Od rana pewnie wielu z was kręci się na krześle i nerwowo obgryza paluchy, a więc to dobry moment, by przypomnieć jedną z prób dostania się polskiego klubu do Ligi Mistrzów, która – przynajmniej do rozpoczęcia meczu – wydawała się bułką z masłem. Dokładnie pięć lat temu na stadion przy Reymonta w Krakowie przyjechał APOEL Nikozja. Cypryjczycy wracali do siebie z niczym.
Pamiętacie nastroje, jakie wtedy panowały? Ogórki, przybysze z Cypru, którzy nie mają zbyt wielkiego pojęcia o piłce, historyczna szansa, plażowicze. Tymczasem okazało się, że APOEL jednak
a) potrafi grać w piłkę
b) prawdopodobnie potrafi grać w piłkę lepiej niż Wisła (ale o tym przekonaliśmy się w rewanżu).
“Biała Gwiazda” wygrała to spotkanie 1:0, ale po meczu nie dało się nie mieć wrażenia, że się prześlizgnęła. APOEL okazał się drużyną, której daleko od miana chłopców do bicia. To jak momentami się poruszali, jak byli wybiegani – poziom wówczas nieosiągalny dla polskich klubów. Kiedy Kamil Kosowski stwierdził przed meczem, że APOEL walczyłby w Polsce o tytuł mistrza, to… został przez wielu wyśmiany. Po meczu nikt jednak nie odważyłby się szydzić z chwalenia byłych pracodawców “Kosy”. Jednak nie chodziło o podlizanie się czy podreperowanie ego.
Jedyną bramkę w tym meczu zdobył Patryk Małecki. Trybuny domagały się podczas tego spotkania powołania go do reprezentacji i wcale nie były to nonsensowne wołania – Patryk faktycznie był wówczas na topie i notoryczne pomijanie go przez Smudę było śmieszne. Bramki, którą wsadził, nie powstydziłby się chyba nikt.
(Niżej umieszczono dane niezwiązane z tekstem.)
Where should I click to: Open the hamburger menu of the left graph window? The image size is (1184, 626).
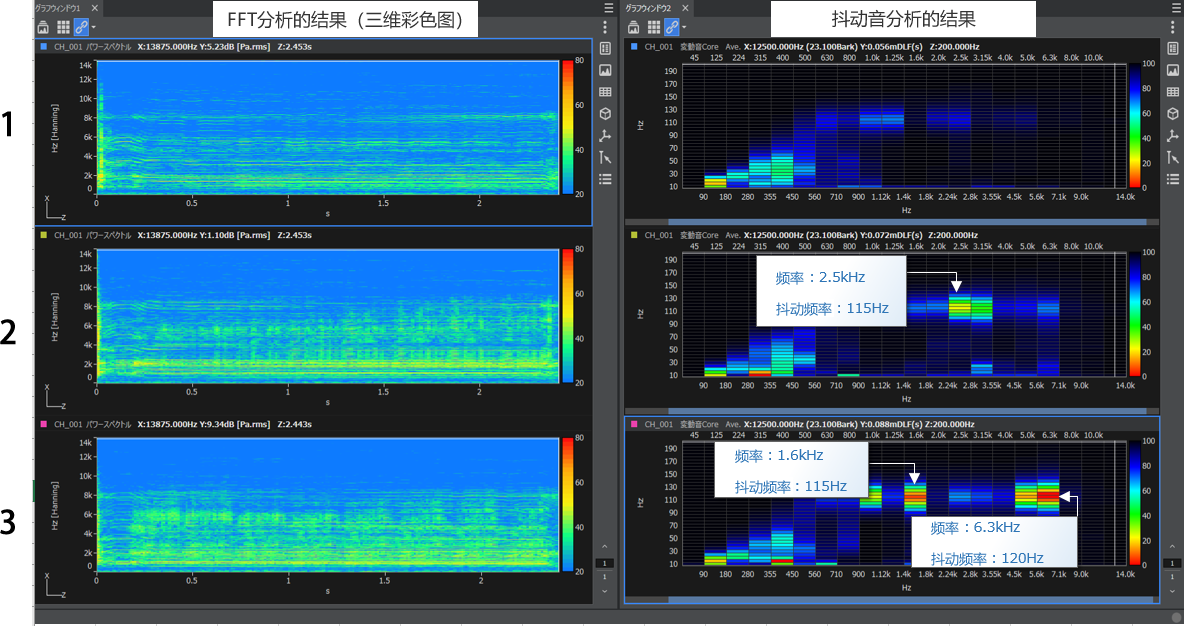[608, 7]
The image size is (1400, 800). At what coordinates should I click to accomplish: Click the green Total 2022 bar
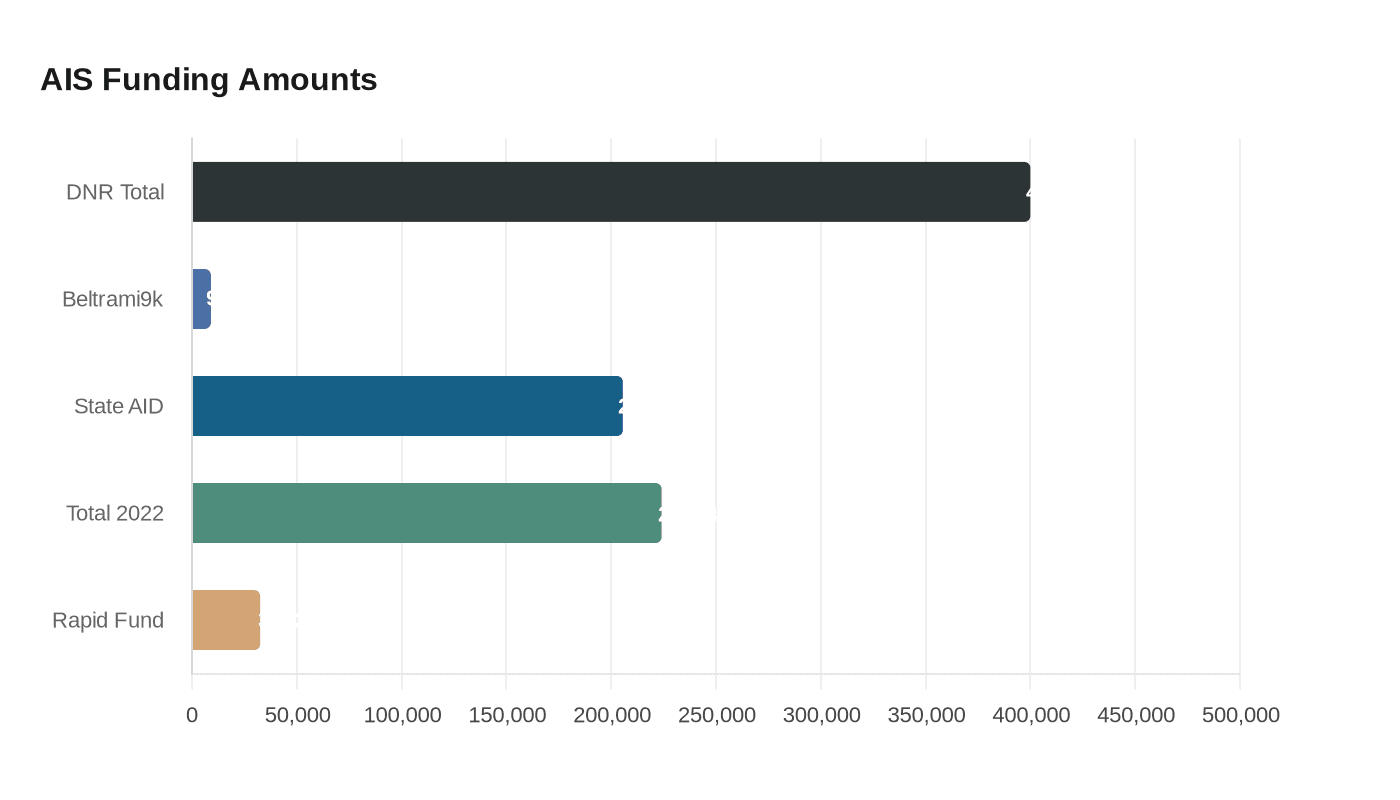426,513
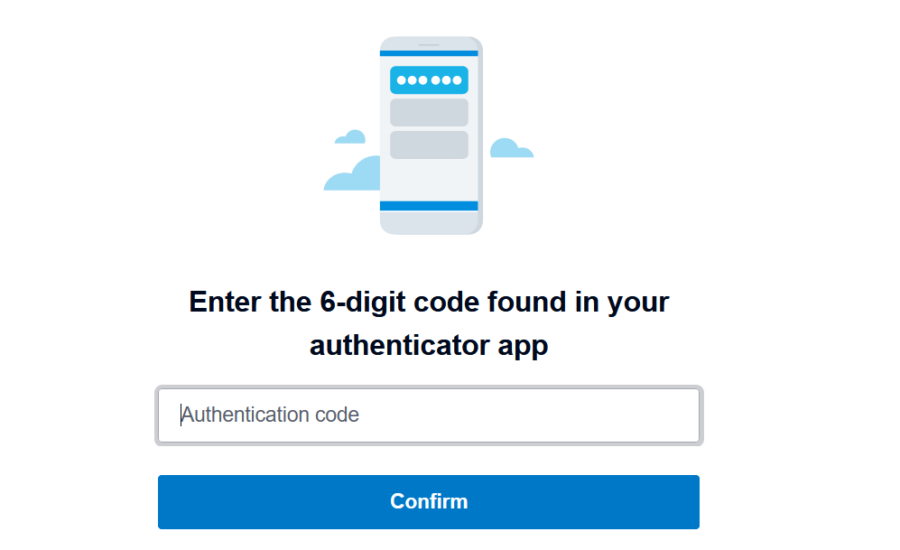Click the large cloud at phone's lower left
The width and height of the screenshot is (900, 550).
pos(352,174)
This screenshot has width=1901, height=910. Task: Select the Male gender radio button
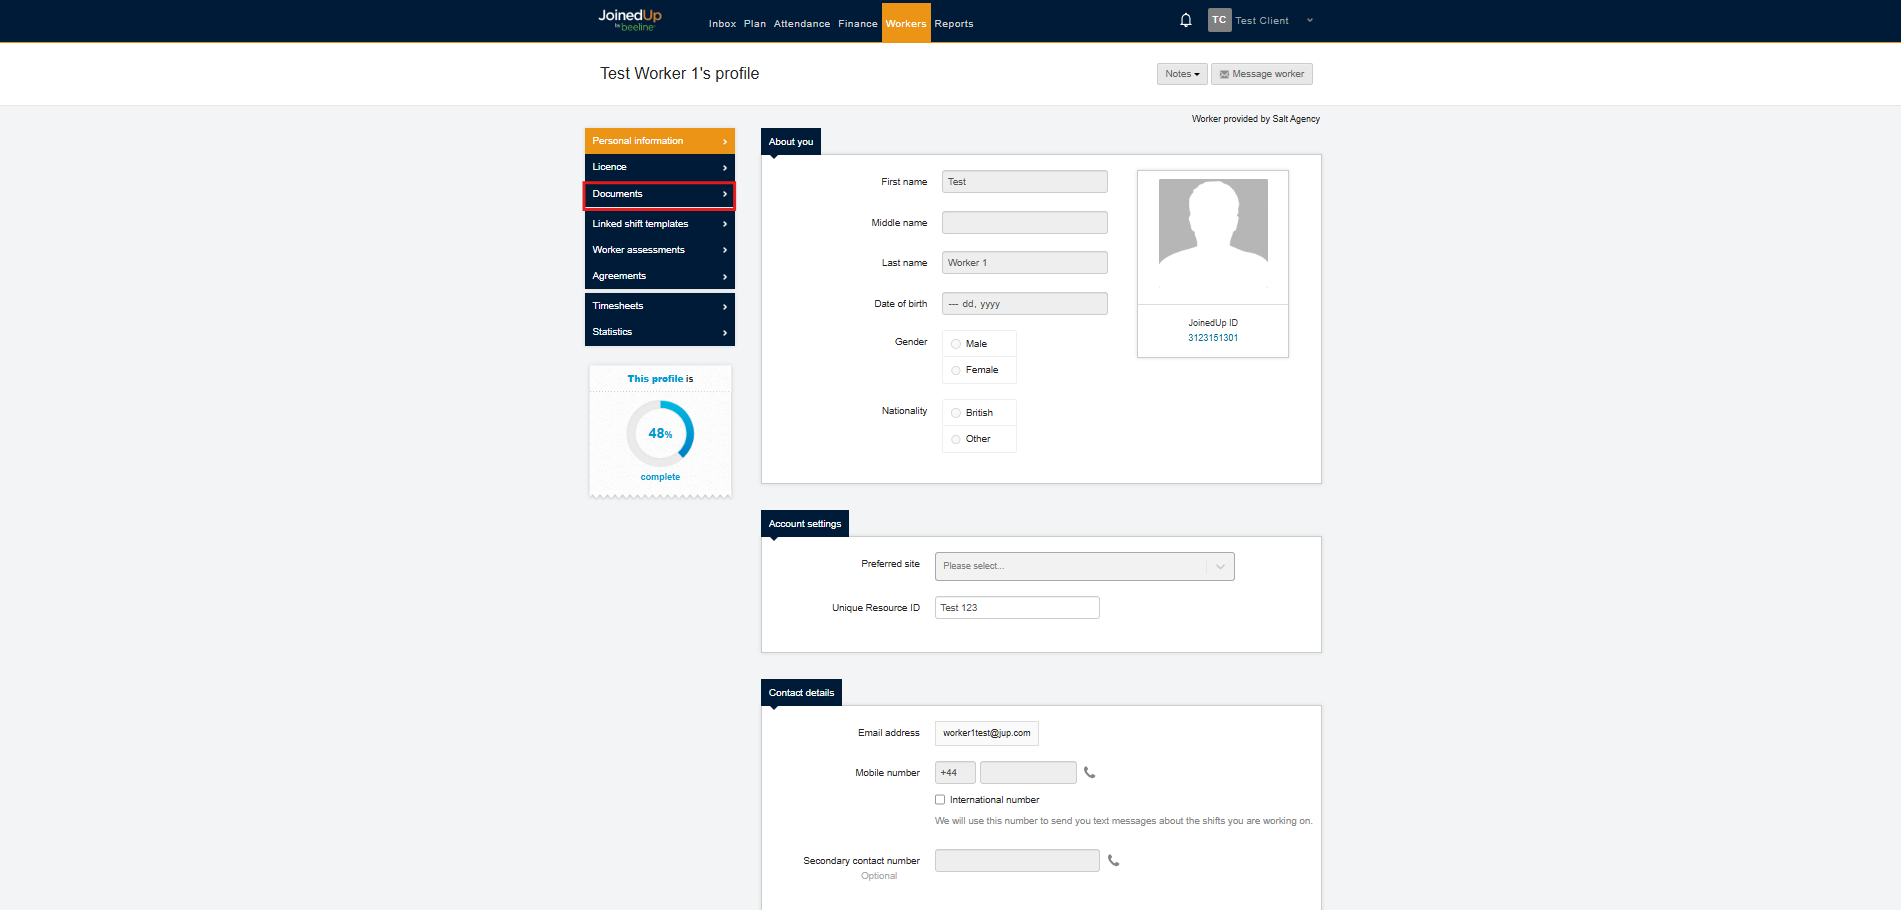pos(956,344)
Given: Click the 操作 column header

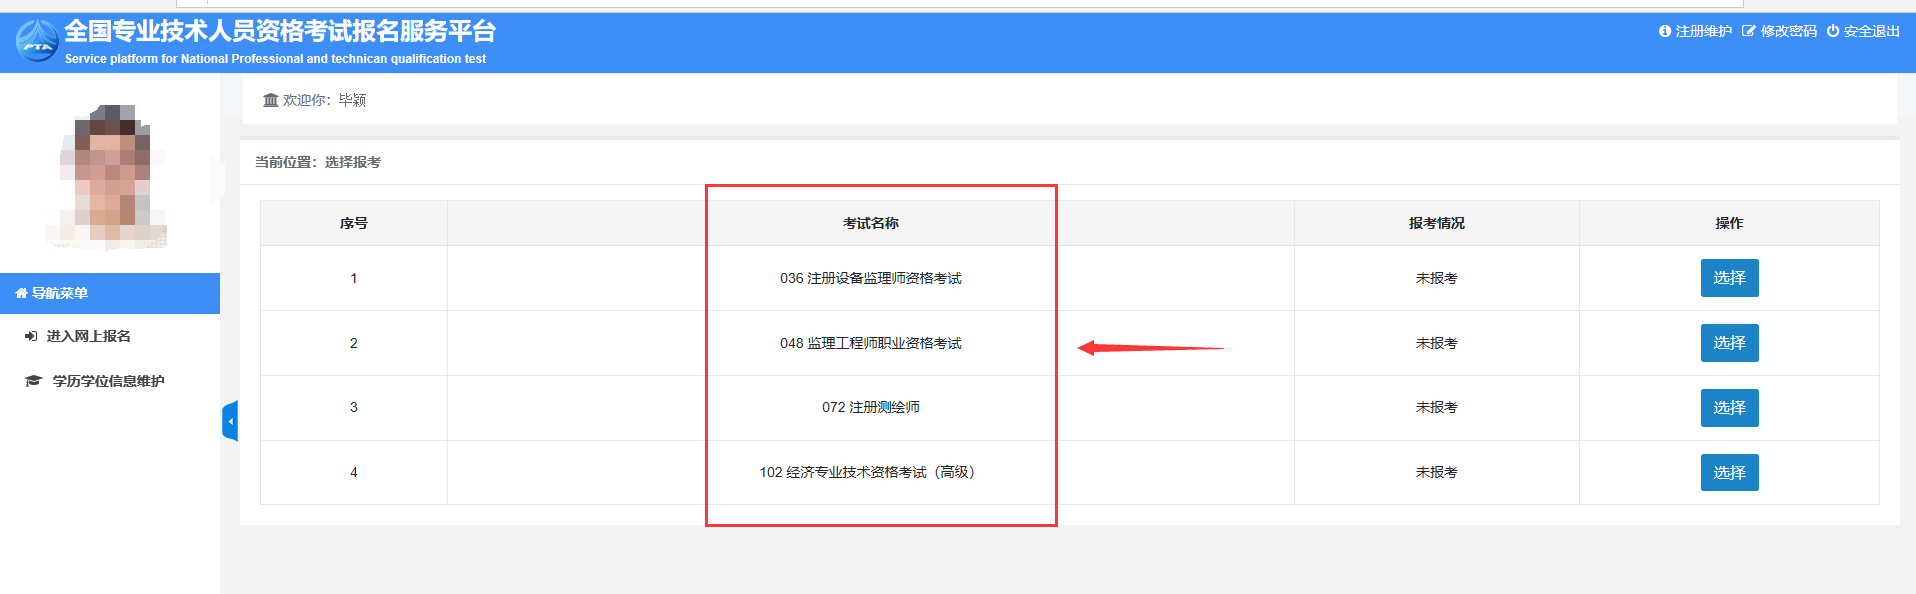Looking at the screenshot, I should [x=1728, y=223].
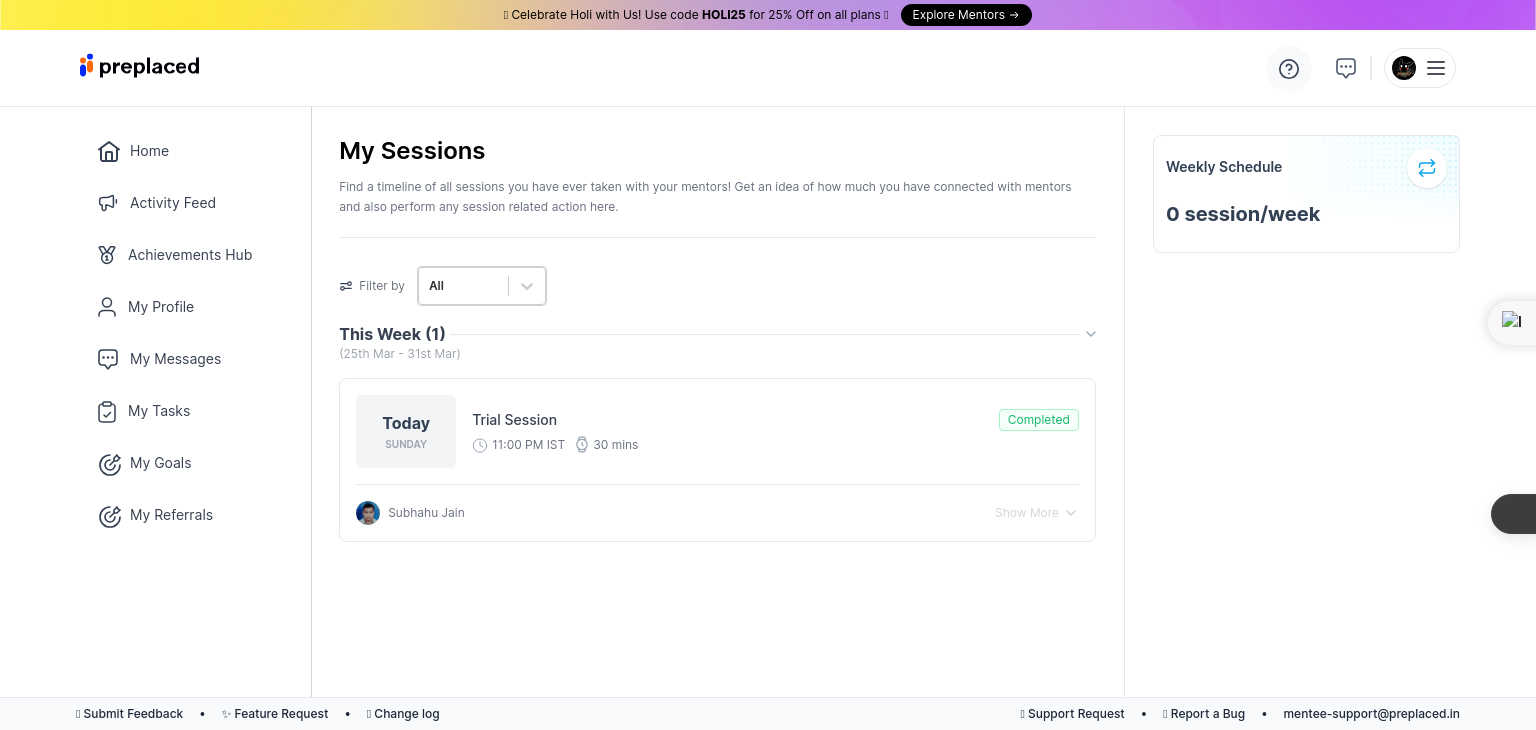The image size is (1536, 730).
Task: Open the chat messages icon in header
Action: [x=1346, y=68]
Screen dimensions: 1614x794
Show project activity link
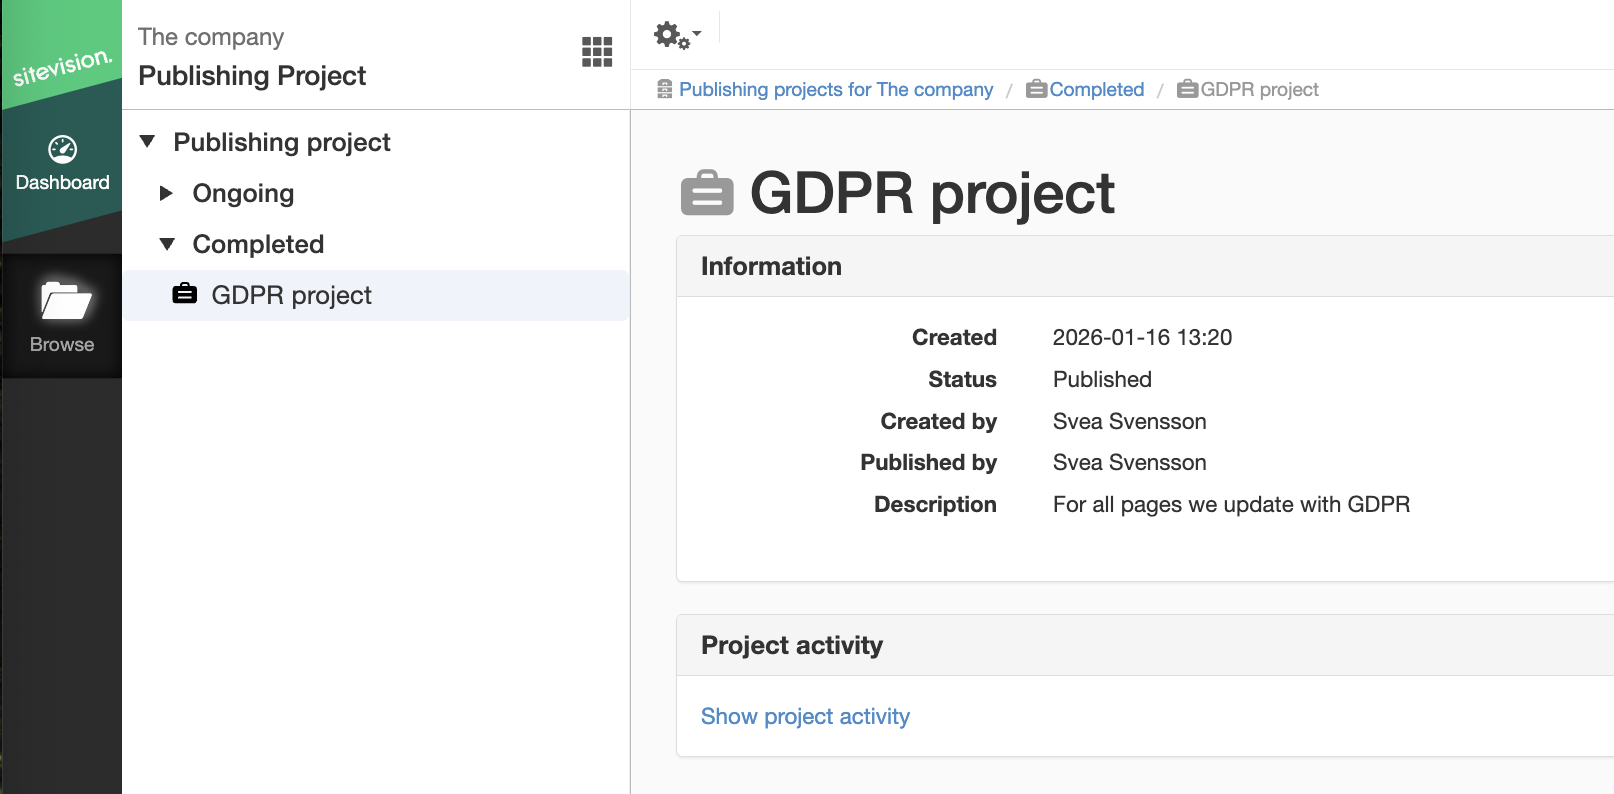coord(805,716)
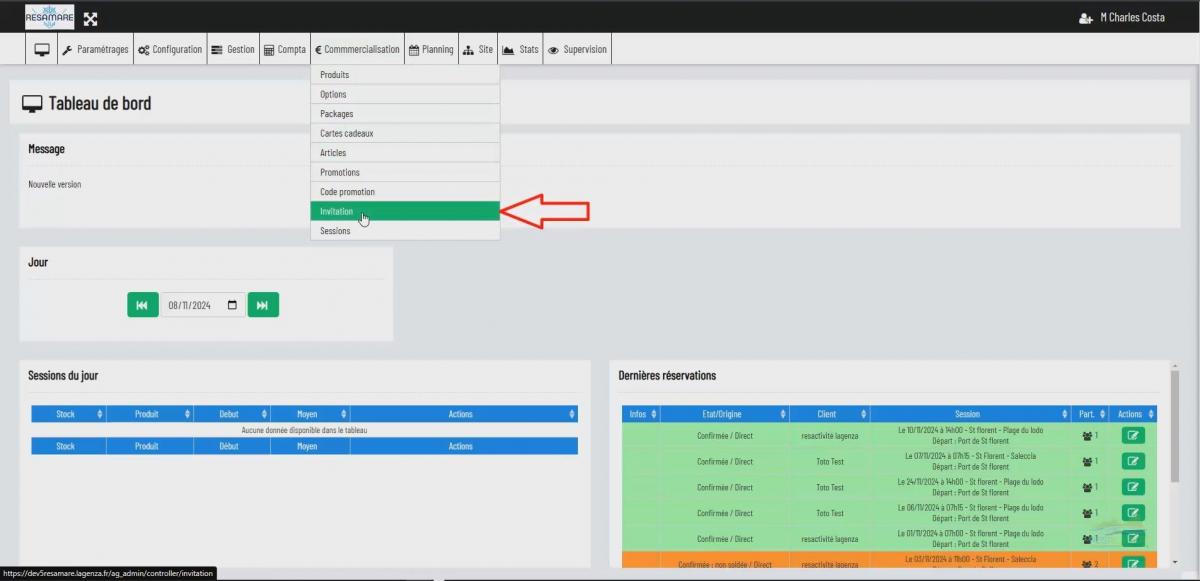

Po APOEL-u liczba optymistów znacząco zmalała, ale umówmy się – to i tak był bardzo dobry wynik i to wciąż była szansa, którą trzeba było wykorzystać. W rewanżu można było sobie pozwolić nawet na porażkę 2:1. Wisła długo sobie na nią pozwalała, ale napisanie, że byliśmy “trzy minuty od raju” byłoby po tym meczu mocno niesprawiedliwe. Cypryjczycy zagrali z nami w ciuciu-babkę, takiej deklasacji polskiego klubu jak tam nie pamiętamy od dawna. A miało pójść tak gładko…
Być może to dobra przestroga dla piłkarzy Legii. Rywali – mimo że APOEL to kilka półek wyżej – jednak nie warto lekceważyć.